» Action item: Repeat the listing exactly. Pictures stay out of your copy.

» Provided information:

------------------------

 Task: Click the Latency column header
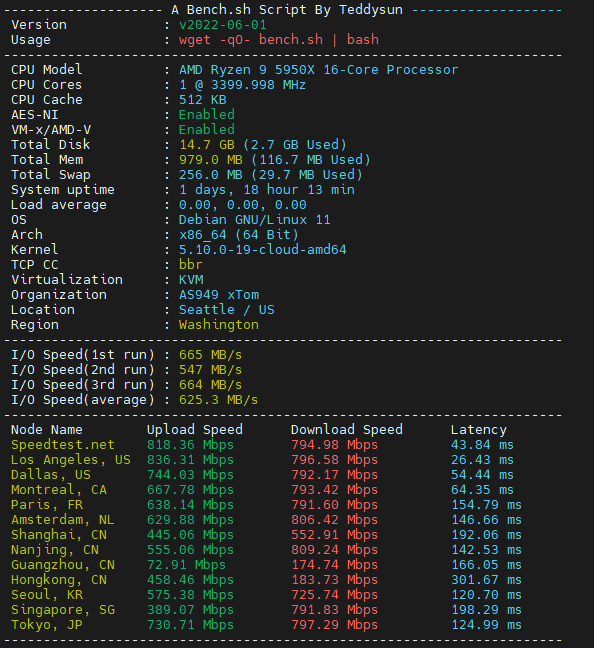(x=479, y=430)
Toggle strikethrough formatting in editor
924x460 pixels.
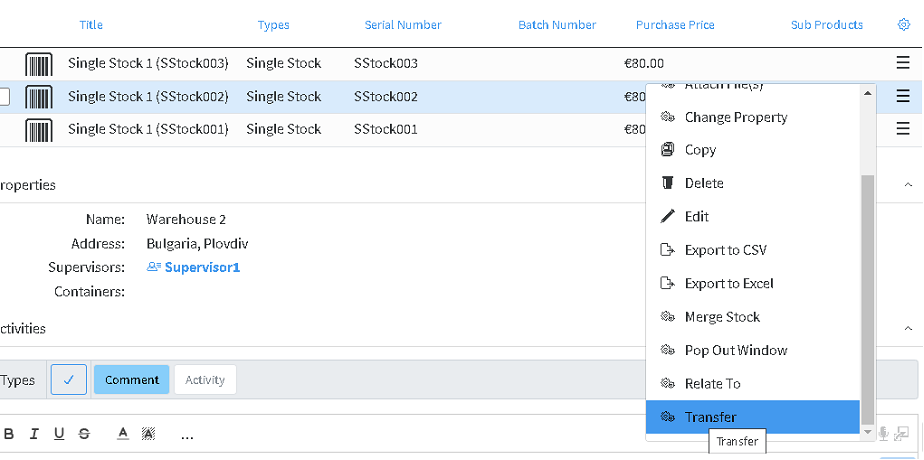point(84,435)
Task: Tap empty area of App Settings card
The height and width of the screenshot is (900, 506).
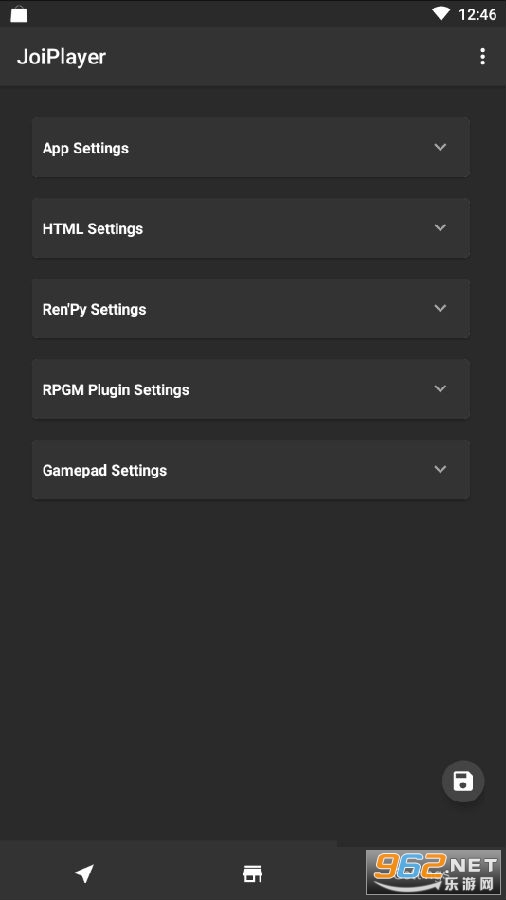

------------------------

» Exercise response:
 Task: Click the Latency column header
(x=479, y=430)
Toggle strikethrough formatting in editor
924x460 pixels.
point(84,435)
Task: Tap empty area of App Settings card
The height and width of the screenshot is (900, 506).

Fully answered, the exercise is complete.